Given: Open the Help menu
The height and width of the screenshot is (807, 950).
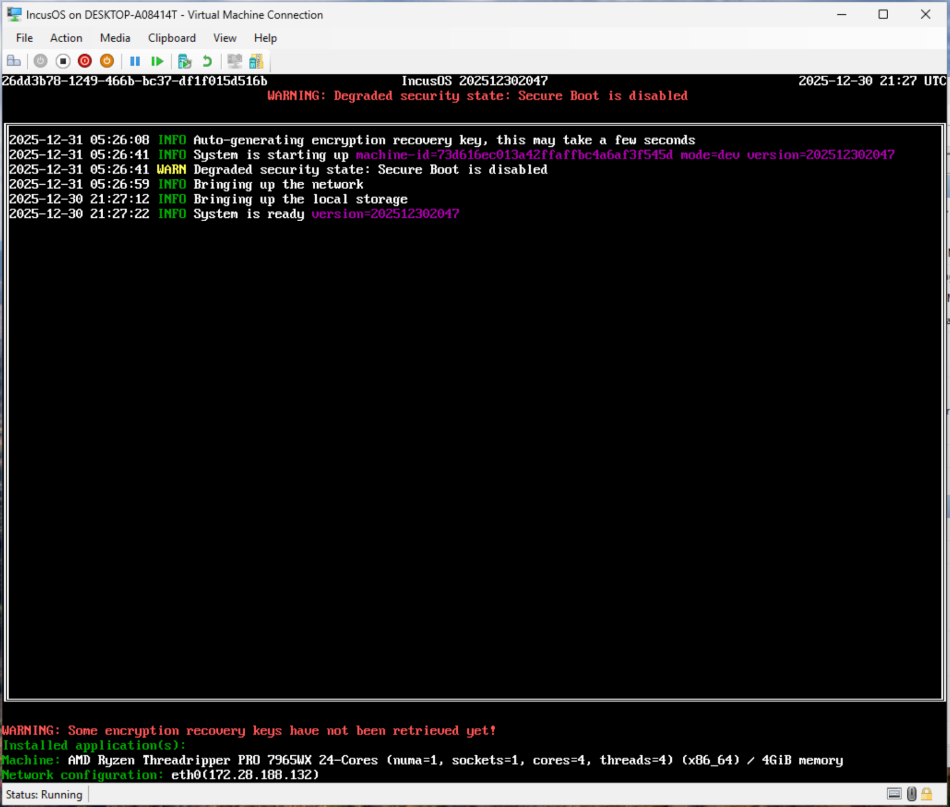Looking at the screenshot, I should [265, 37].
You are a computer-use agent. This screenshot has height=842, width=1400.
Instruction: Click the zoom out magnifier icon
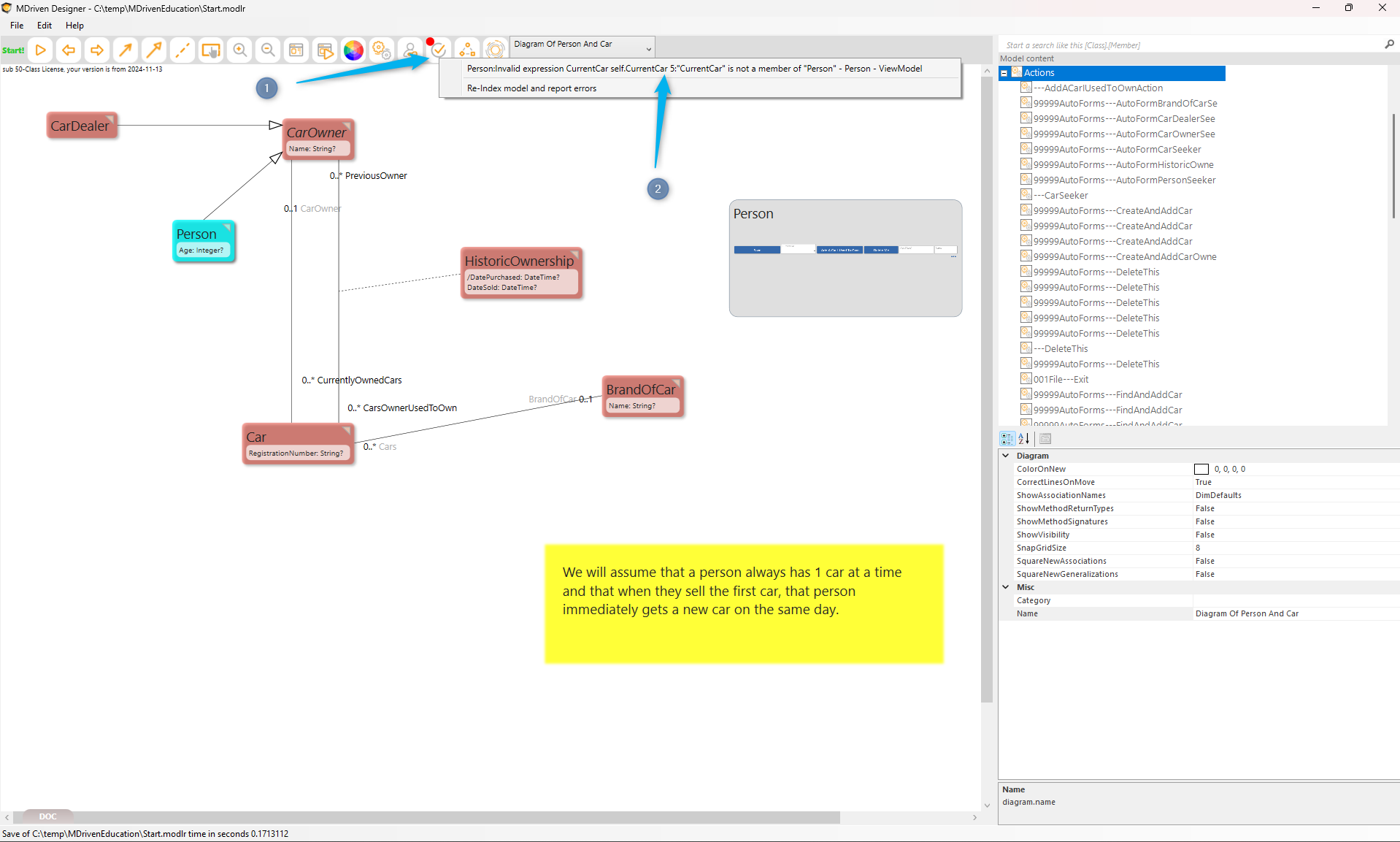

# Short task
Render the data as a numbered list, starting at the line that contains "You are a computer-use" and running through the end, with both ends included. Skip blank lines and leave the pictures out.

# Correct output
1. You are a computer-use agent. This screenshot has height=842, width=1400.
2. Instruction: Click the zoom out magnifier icon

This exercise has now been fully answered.